======== Excerpt ========
That’s me two behind now, after missing yesterday. Ah well…
From A to B and Back Again belongs to the Absurdist school. It begins with the Northern Line whose tracks are like a “curving cicatrice” (a mark, impression, scar). It ends with a woman in a maternity hospital “on an empty drip” who shows the narrator her scars – “one in the metropolis” and the other in the “unconcerned suburbs.” In between, the narrator drops into the Barnet maternity hospital “by accident” and finds in there the woman with the scars, whom he calls “my love.”
So there are the cicatrice/ scars and the train journey/ metropolis–unconcerned suburbs connections. There’s the question of why he should drop into a maternity hospital “by accident,” given that his lover is in there. Why would she be on an “empty drip?” The hospital porter is illiterate but he and the narrator manage to find the lover’s name among the Os. All quite odd.
The language and rhythms are lively enough. But I don’t really know what this poem is getting at. It could be that it reveals a detachment in the narrator, that the images reflect his painfully superficial attitude to the woman and to other serious events in his life – his visit is accidental, the woman’s name among the Os makes me think of zeros, he’s made the journey from the metropolis (London, I presume) to the “unconcerned suburbs” of Barnet, mirrored in the woman’s body – maybe…these are all guesses.
I liked these lines:
There was Barnet, my glottal stop, trying hard
to live up to its name, colloquial and harmless and trite.
The line-break made me think something positive was coming, as did the first phrase of the next line – but the three adjectives that follow progressively destroy the place (poor old Barnet!). But it’s also the narrator’s stop and “glottal stop”, so he is implicated in his own description.
======== Data for review ========
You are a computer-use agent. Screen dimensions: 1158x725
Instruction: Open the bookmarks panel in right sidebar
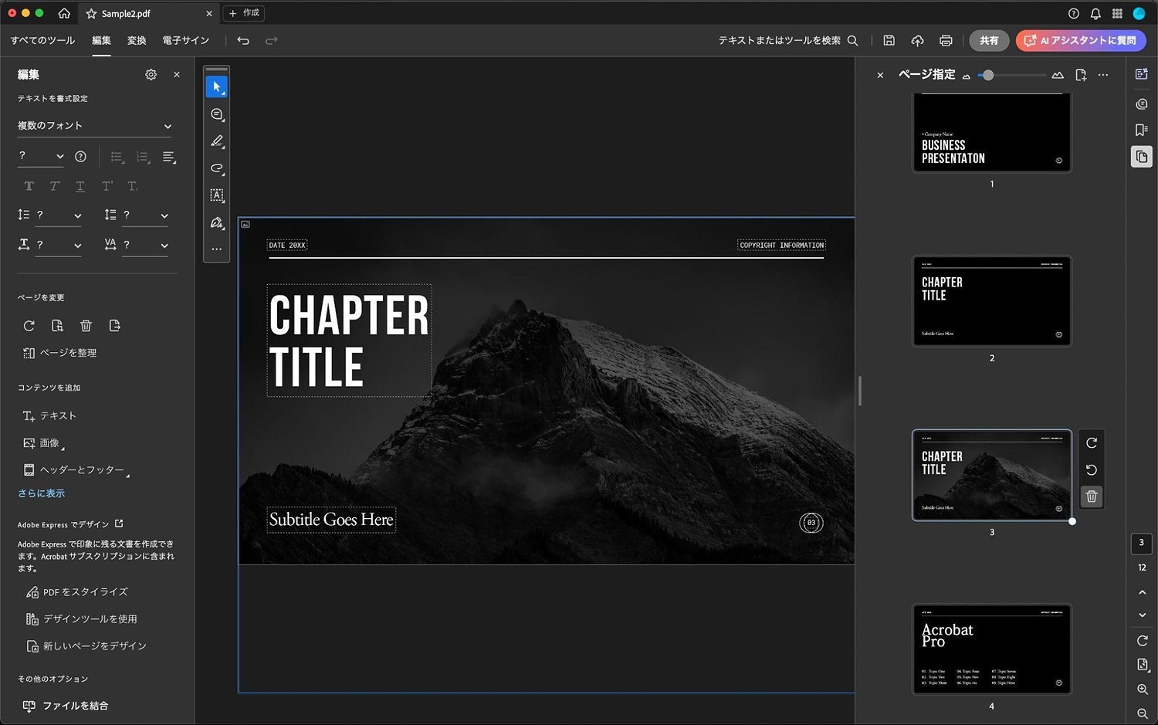pyautogui.click(x=1141, y=130)
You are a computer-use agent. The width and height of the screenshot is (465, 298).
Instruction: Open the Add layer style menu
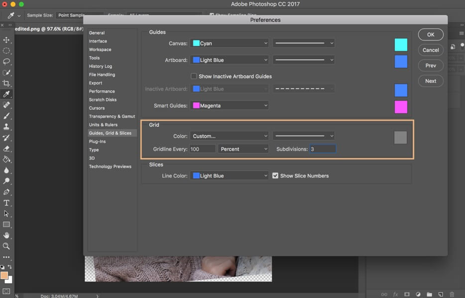(395, 294)
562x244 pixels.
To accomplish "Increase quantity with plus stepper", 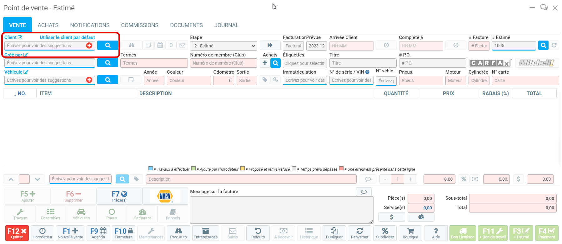I will pyautogui.click(x=410, y=179).
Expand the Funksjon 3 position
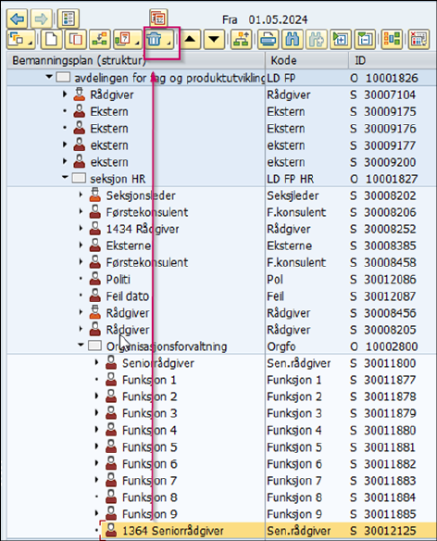This screenshot has height=541, width=437. click(x=96, y=412)
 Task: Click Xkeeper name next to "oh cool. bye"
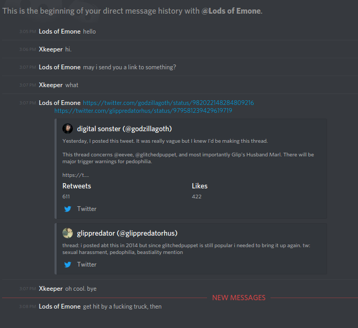click(50, 289)
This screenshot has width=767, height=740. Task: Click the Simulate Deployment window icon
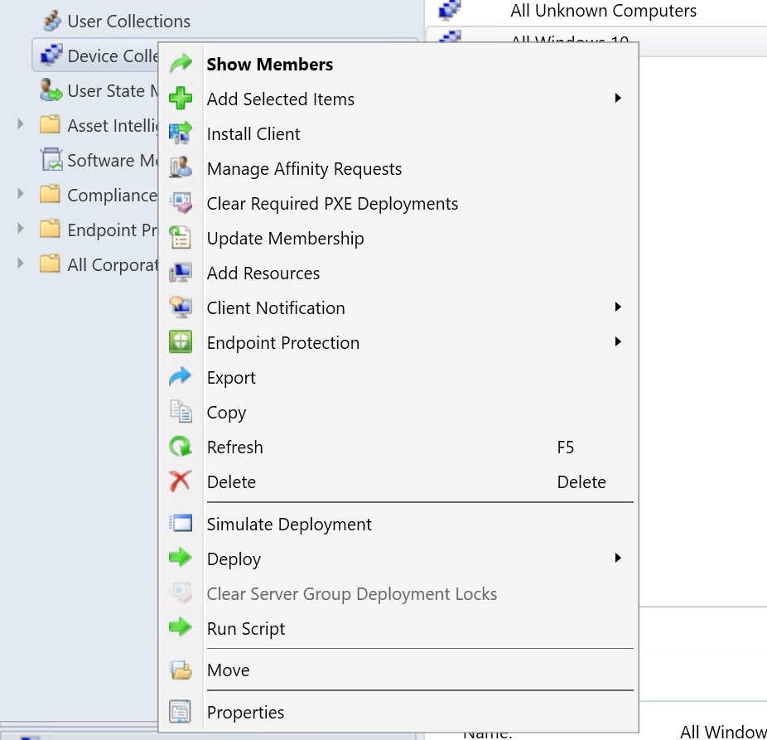click(181, 525)
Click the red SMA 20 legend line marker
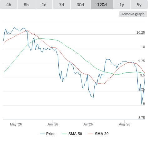Viewport: 148px width, 142px height. [x=91, y=134]
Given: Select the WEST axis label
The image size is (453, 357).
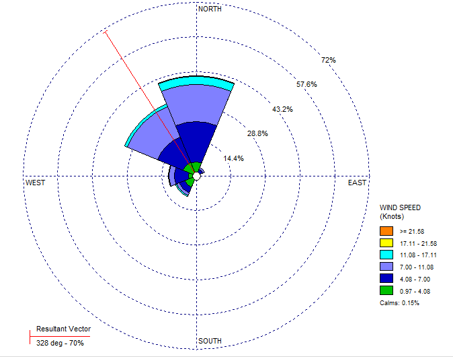Looking at the screenshot, I should 36,183.
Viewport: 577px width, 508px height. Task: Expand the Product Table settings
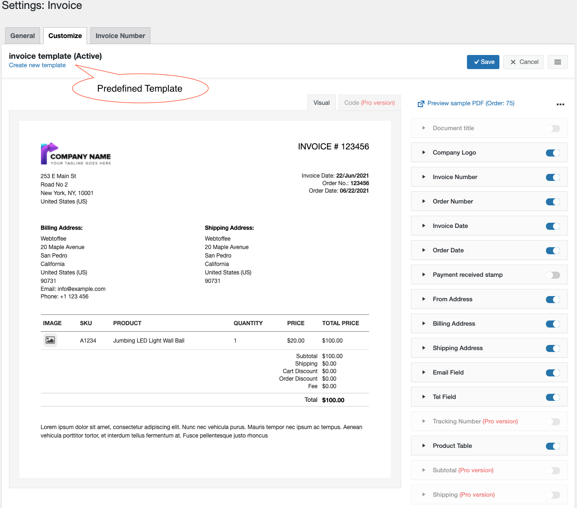click(424, 446)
========
**Things to do**
**A)** Please reproduce the passage of the commentary above, beginning at the words "The line-break made" and stopping after "his own description.".
**B)** According to the commentary, among which letters do the hospital porter and the narrator find the lover's name?

**Your written answers**
**A)**
The line-break made me think something positive was coming, as did the first phrase of the next line – but the three adjectives that follow progressively destroy the place (poor old Barnet!). But it’s also the narrator’s stop and “glottal stop”, so he is implicated in his own description.

**B)** Among the Os.